The housing market has slowed down significantly due to high inflation, falling real wages, and rising mortgage rates, resulting in sellers accepting substantial discounts of around £14,000 on average to secure sales, according to Zoopla.
While Halifax’s study has revealed the pandemic’s transformative effect on the UK’s property market, with house prices rising much faster than wages, making homes increasingly unaffordable.
The stamp duty holiday further fuelled the growth of house prices, and once it ended, the low stock of homes and a strong labour market helped push property prices higher.
Location continues to be a significant driver of house price growth, with the pandemic-induced “race for space” likely contributing to Wales recording the strongest house price growth of any UK region or nation since the start of 2020, according to the report.
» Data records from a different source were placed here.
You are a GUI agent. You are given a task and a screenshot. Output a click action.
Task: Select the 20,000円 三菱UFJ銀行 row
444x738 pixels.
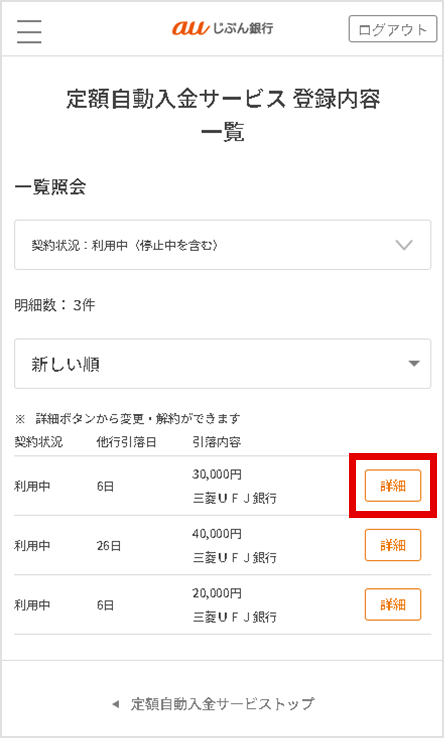coord(222,604)
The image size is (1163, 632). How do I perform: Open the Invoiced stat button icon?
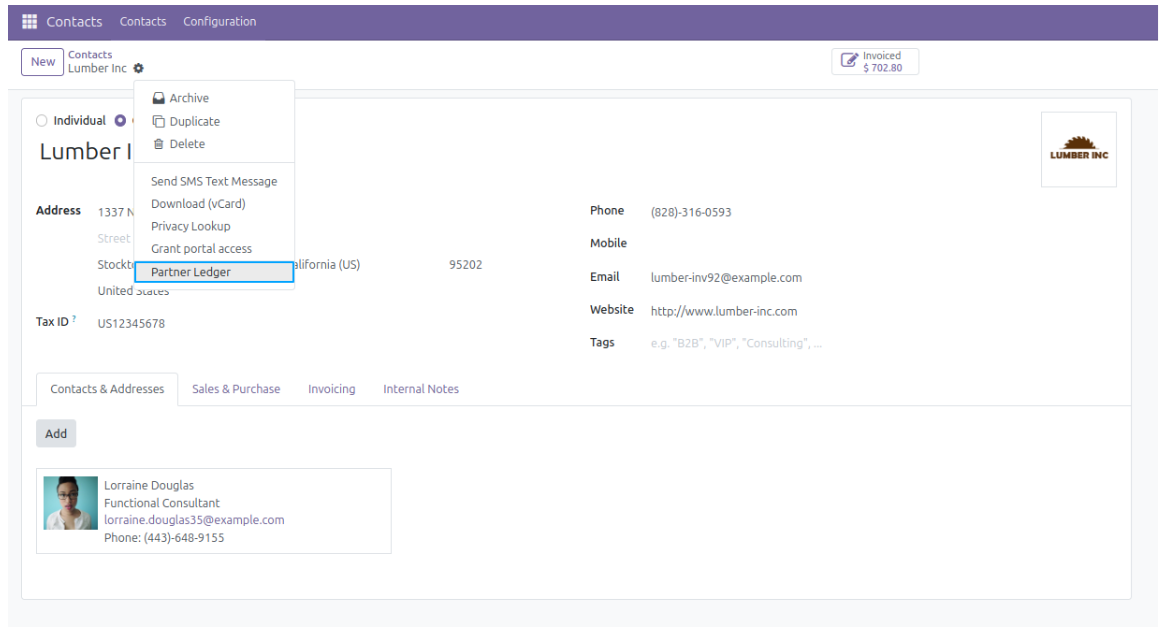click(x=849, y=62)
Conversely, demand for smaller properties in more urban areas declined during the pandemic, particularly in London.
And Jobson warns that despite the recent slowdown, house prices remain too high for many aspiring homeowners.
He added: “Despite the slowdown in recent months, house prices still remain far too high for many wannabe buyers.
“Dreams of homeownership have been shattered by a perfect storm of high property prices, rampant inflation and a rise in mortgage rates to levels not seen since the financial crisis.
“Fast-rising rents are not offering any relief and could keep some wannabe homeowners in the hunt for a home for longer than they would like.”